How do starlings cause damage?* 
  • Consuming or damaging cultivated fruits such as grapes, peaches, blueberries, strawberries, figs, apples and cherries.  
  • Competing with native cavity-nesting birds such as bluebirds, flickers, and other woodpeckers, purple martins and wood ducks for nest sites.  There is speculation that Red Bellied Woodpeckers are moving to more rural areas to avoid starling competition.
  • Pulling sprouting grains, particularly winter wheat, and eating the planted seed. 
  • Selectively eating the high-protein supplements that are often added to livestock rations. 
  • Damaging turf on golf courses as they probe for grubs.
  • Transferring disease such as histoplasmosis to humans and transmissible gastroenteritis virus (TGE) from one livestock facility to another. 
  • Causing  6% of bird aircraft strikes along with blackbirds.   In 1962, an Electra aircraft in Boston collided with a flock of starlings soon after takeoff, resulting in a crash landing and 62 fatalities. 

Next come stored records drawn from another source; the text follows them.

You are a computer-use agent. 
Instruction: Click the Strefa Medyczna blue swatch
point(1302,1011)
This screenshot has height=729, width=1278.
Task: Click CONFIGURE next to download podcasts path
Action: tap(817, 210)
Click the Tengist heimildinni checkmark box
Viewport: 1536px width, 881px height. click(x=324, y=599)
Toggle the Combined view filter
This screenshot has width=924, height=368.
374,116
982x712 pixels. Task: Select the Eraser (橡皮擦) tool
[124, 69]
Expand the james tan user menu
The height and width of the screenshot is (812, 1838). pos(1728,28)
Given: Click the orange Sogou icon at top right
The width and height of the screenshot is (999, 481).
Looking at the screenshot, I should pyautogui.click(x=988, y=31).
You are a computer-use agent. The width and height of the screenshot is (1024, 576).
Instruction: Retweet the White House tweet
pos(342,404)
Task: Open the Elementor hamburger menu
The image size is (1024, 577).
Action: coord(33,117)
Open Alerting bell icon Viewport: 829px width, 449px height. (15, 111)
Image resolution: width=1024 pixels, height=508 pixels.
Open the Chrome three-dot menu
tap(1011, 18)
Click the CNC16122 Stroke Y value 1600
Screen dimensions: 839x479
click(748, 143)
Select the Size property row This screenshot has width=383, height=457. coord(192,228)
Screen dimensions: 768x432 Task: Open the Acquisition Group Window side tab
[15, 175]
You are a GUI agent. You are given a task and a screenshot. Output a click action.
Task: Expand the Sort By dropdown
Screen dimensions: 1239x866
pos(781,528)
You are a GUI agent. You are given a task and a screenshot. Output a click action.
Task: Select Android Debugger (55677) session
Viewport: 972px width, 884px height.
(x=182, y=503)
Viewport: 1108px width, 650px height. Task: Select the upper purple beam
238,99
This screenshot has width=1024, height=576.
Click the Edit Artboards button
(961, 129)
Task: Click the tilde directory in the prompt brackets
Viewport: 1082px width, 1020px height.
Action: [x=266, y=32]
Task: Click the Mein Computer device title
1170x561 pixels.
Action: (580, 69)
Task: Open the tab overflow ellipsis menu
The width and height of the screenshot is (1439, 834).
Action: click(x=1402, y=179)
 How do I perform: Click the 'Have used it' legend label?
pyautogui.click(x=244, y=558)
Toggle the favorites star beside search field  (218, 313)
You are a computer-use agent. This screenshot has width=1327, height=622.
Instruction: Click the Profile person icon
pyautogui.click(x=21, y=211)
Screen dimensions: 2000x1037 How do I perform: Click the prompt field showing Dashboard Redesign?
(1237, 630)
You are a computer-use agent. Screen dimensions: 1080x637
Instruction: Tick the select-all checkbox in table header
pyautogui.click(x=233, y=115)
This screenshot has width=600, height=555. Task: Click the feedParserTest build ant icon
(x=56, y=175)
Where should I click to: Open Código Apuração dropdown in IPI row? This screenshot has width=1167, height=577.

Why have they out competed other birds?  Their ability to pry open the ground and look for insects in winter is felt to be a major factor, giving them an advantage over other birds.  Their aggressive eviction of other cavity nesting birds from available breeding spaces and their large flocks which deter many predators are other possible factors.  What ever it is, it looks like these European visitors are here to stay.

* see Economic Damage
Skalicky's article has a lot more information including theories on their flocking tendency.